Important Message to Ontario Doctors

July 15, 2016

COMMENTS FROM THE CONCERNED ONTARIO DOCTORS

"Another physician openly condemns the proposed contract: Breach of due process, lack of transparency, cutting 200 medical student spots, and unpredictable clawbacks. Such corrupt Ontario Liberal and OMA practices do not serve our healthcare system well at all. 

Concerned Ontario Doctors are calling for the immediate resignation of OMA President Virgina Walley, the entire OMA Board and the OMA Negotiations Committee. We are calling for the resignation of the Liberal Health Minister Eric Hoskins, Deputy Health Minister Bob Bell and the entire MOHLTC negotiations team.

We need better leadership from within and without. We demand transparency. Plain and simple: the proposed contract is bad for patients and bad for physicians. This is why front-line doctors are voting NO to this unacceptable contract." - We are Your Ontario Concerned Doctors

IMPORTANT MESSAGE TO ONTARIO DOCTORS FROM DR. DAVID JACOBS POSTED ON CONCERNED ONTARIO DOCTORS LAST NIGHT

1. Process

Council gave clear direction to secure binding arbitration prior to a return to negotiations. This was not respected by the OMA leadership despite a clearly stated commitment to this principle.

The Negotiations Advisory Committee was not consulted in any meaningful way. The PSA was presented to us as a finished document only hours before it was presented to the Board. We as a group representing the interests of the profession had NO input into the document.
 

2. Transparency
Despite numerous direct requests as to the status of negotiations, I was told that there were no ongoing talks. My last query came after bumping into Dr. Bell, the Deputy Minister of Health at the OMA offices. Once again, I was assured that there were no ongoing talks. It was as if the American tanks were rolling by in the background as the Iraqi Minister of Information declared that there were no Americans in Baghdad.

Another point of transparency is the language of the document. Much of it is vague and refers to future committees with promises of consultation. Given my experience on the Negotiations Advisory Committee, I have no confidence about the degree of input any doctor will have outside of those in the backrooms of the OMA.

To that point are issues already discussed and now openly denied. I was on the calls when significant cuts to new physicians entering the Ontario workforce and to medical school spots were discussed as part of the PSA presentation, yet it appears nowhere in the document except in the most vague language. A precise number was discussed as alluded to by Dr. Nadia Alam. How can we be sure that other major system changes are not also hiding in what is more of a pamphlet than a contract? Six-page contracts are between, friends, family, and fools, not between governments and professional associations.

3. Outcome
Make no mistake that this is a hard cap. Based on growth estimates, THERE WILL BE CLAWBACKS.

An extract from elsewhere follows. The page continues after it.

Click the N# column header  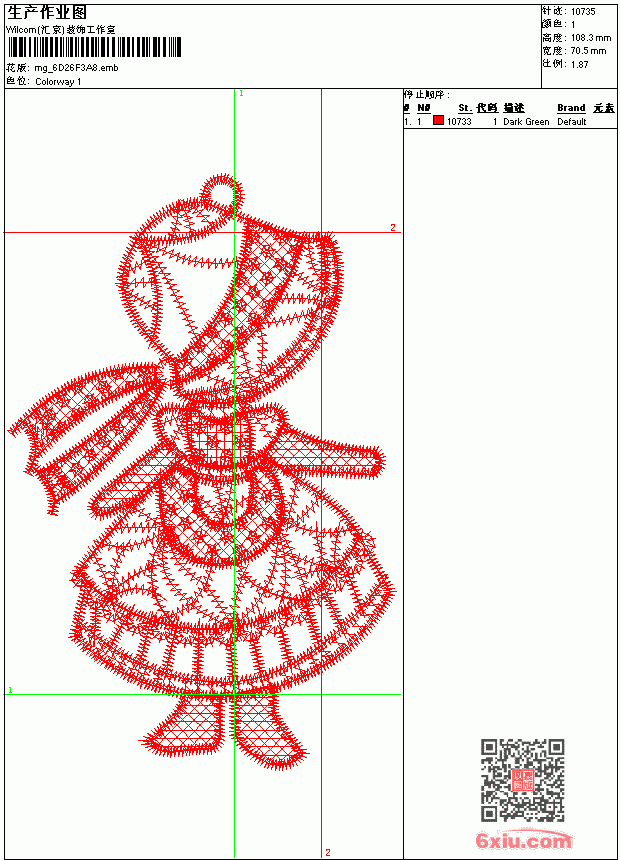424,108
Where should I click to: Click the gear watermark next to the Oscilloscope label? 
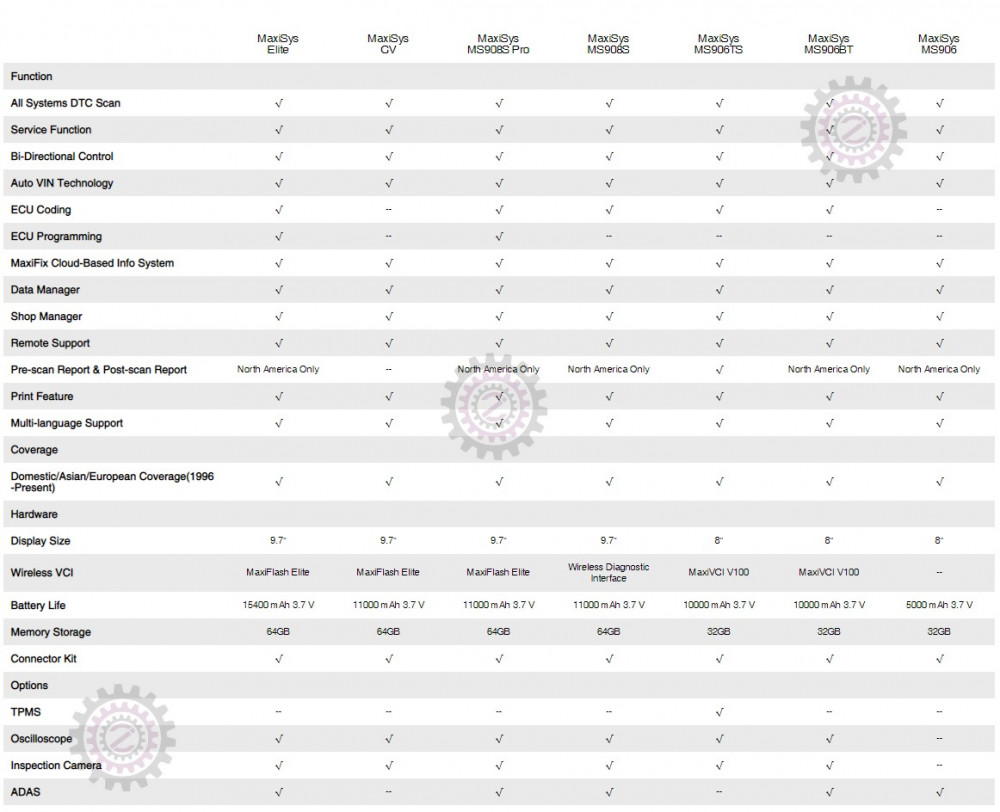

This is not a 2.5% raise. The increase refers to an increase in total funds available to a fixed pool of money. This will be instantly consumed by new physicians and increased utilization by our aging and growing population.

This is a massive cut. There will be a minimum of $200,000,000 cut from the physician pool. This is a permanent cut that will disadvantage all groups. This is in addition to the permanent cut that all physicians have experienced since 2012. It is also uncertain where this money will come from. How will this be titrated to ensure that the cuts don’t become $300,000,000?

The PSA does not address many of the major issues, including relativity, that we expected a binding arbitration process to deal with in a fair and transparent manner. There are no specifics in the PSA that any doctor can reasonably hold either the OMA or government accountable to.

We have been disparaged by a government in its dying days. We have been witness to an unprecedented increase in demands for our services and unprecedented decay in our healthcare system. Wait lists grow. Patients go untreated. Clinics close.

The PSA breaches process, lacks transparency, and has negative outcomes for both physicians and our patient. For these reasons, I ask you all to vote NO!